A. Databricks Repos can facilitate the pull request, review, and approval process before merging branches

B. Databricks Repos can merge changes from a secondary Git branch into a main Git branch

C. Databricks Repos can be used to design, develop, and trigger Git automation pipelines

D. Databricks Repos can store the single-source-of-truth Git repository

E. Databricks Repos can commit or push code changes to trigger a CI/CD process

What is

E. Databricks Repos can commit or push code changes to trigger a CI/CD process

500

A data engineer has developed a code block to perform a streaming read on a data source. The code block is below:

(spark

.read

.schema(schema)

.format("cloudFiles")

.option("cloudFiles.format", "json")

.load(dataSource) )

The code block is returning an error.

The following change should be made to the code block to configure the block to successfully perform a streaming read

A. The .read line should be replaced with .readStream.

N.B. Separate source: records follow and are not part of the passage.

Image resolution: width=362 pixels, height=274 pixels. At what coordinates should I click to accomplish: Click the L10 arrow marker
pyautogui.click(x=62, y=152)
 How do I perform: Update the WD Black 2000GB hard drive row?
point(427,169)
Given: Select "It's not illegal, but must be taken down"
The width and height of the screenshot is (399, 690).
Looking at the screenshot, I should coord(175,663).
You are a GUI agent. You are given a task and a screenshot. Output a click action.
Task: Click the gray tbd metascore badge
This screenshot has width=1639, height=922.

B. A new .stream line should be added after the .read line.

C. The .format("cloudFiles") line should be replaced with .format("stream").

D. A new .stream line should be added after the spark line.

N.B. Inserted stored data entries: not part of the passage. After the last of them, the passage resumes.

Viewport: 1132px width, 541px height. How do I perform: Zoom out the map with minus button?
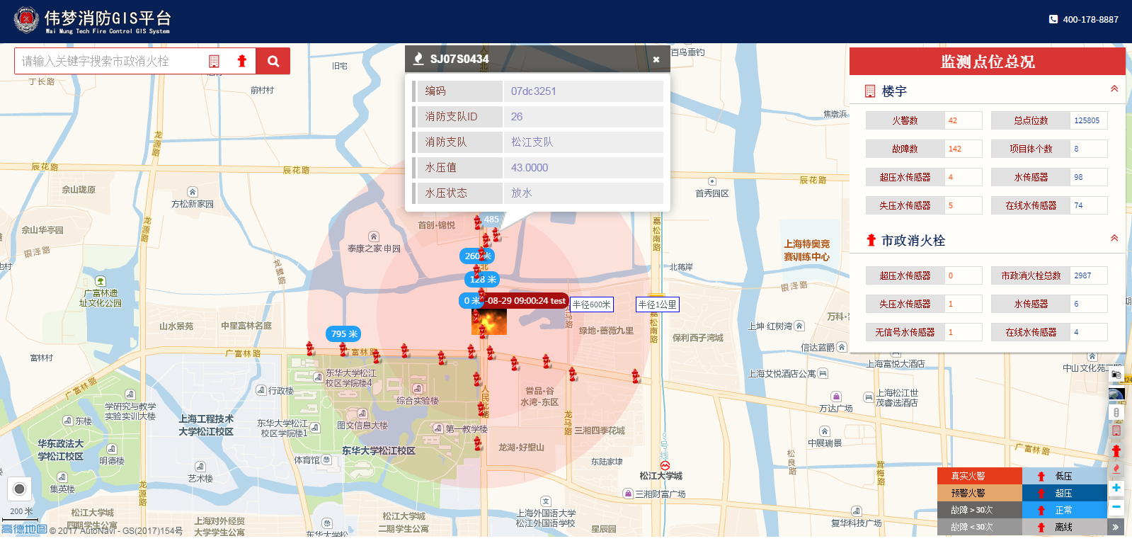click(1116, 506)
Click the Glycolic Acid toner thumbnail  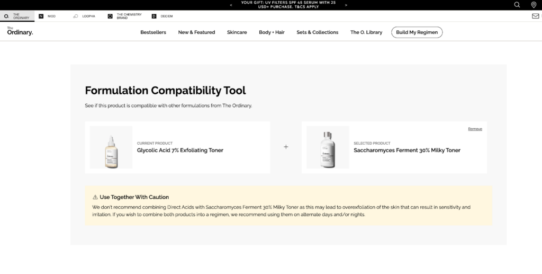coord(111,147)
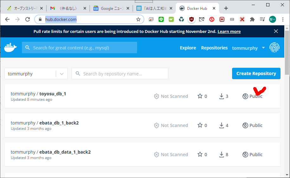Click the Create Repository button

click(x=256, y=73)
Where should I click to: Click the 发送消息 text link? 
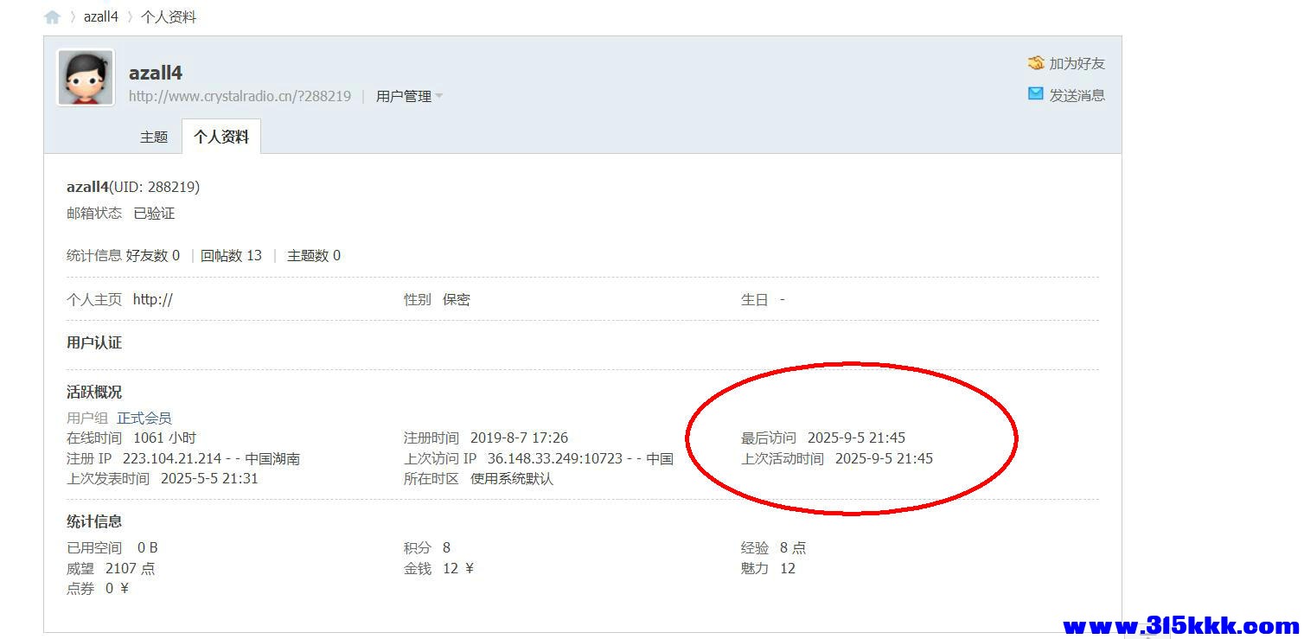pyautogui.click(x=1077, y=95)
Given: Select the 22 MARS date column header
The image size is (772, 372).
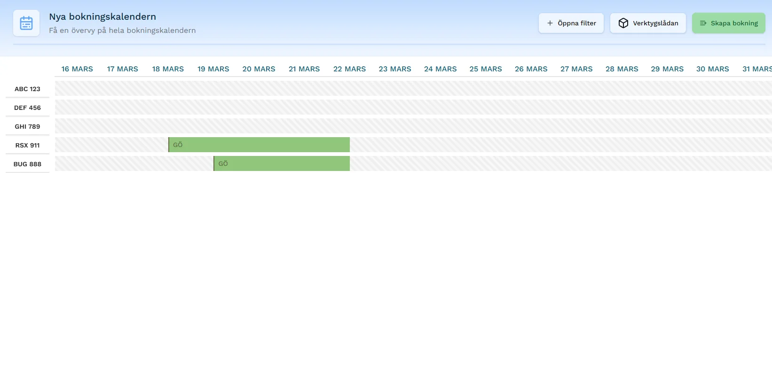Looking at the screenshot, I should tap(349, 69).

E. A new .stream line should be added after the .load(dataSource) line.

What is

A. The .read line should be replaced with .readStream

500

A data engineer is overwriting data in a table by deleting the table and recreating the table. Another data engineer suggests that this is inefficient and the table should simply be overwritten instead.

The following is a reason to overwrite the table instead of deleting and recreating the table is incorrect

A. Overwriting a table is efficient because no files need to be deleted.

B. Overwriting a table results in a clean table history for logging and audit purposes.

C. Overwriting a table maintains the old version of the table for Time Travel.

D. Overwriting a table is an atomic operation and will not leave the table in an unfinished state.

E. Overwriting a table allows for concurrent queries to be completed while in progress.

What is

B. Overwriting a table results in a clean table history for logging and audit purposes.

500

A Delta Live Table pipeline includes two datasets defined using STREAMING LIVE TABLE. Three datasets are defined against Delta Lake table sources using LIVE TABLE.

The table is configured to run in Development mode using the Triggered Pipeline Mode.

Assuming previously unprocessed data exists and all definitions are valid, the following is the expected outcome after clicking Start to update the pipeline

A. All datasets will be updated once and the pipeline will shut down. The compute resources will be terminated.

B. All datasets will be updated at set intervals until the pipeline is shut down. The compute resources will be deployed for the update and terminated when the pipeline is stopped.

C. All datasets will be updated at set intervals until the pipeline is shut down. The compute resources will persist after the pipeline is stopped to allow for additional testing.

D. All datasets will be updated once and the pipeline will shut down. The compute resources will persist to allow for additional testing.

E. All datasets will be updated continuously and the pipeline will not shut down. The compute resources will persist with the pipeline.

What is

D. All datasets will be updated once and the pipeline will shut down. The compute resources will persist to allow for additional testing.

500

A dataset has been defined using Delta Live Tables and includes an expectations clause:

CONSTRAINT valid_timestamp EXPECT (timestamp > '2020-01-01')

The following is expected behavior when a batch of data contains data that violates these constraints is processed

A. Records that violate the expectation are added to the target dataset and recorded as invalid in the event log.

B. Records that violate the expectation are dropped from the target dataset and recorded as invalid in the event log.

C. Records that violate the expectation cause the job to fail.

D. Records that violate the expectation are added to the target dataset and flagged as invalid in a field added to the target dataset.

E. Records that violate the expectation are dropped from the target dataset and loaded into a quarantine table.

What is

A. Records that violate the expectation are added to the target dataset and recorded as invalid in the event log.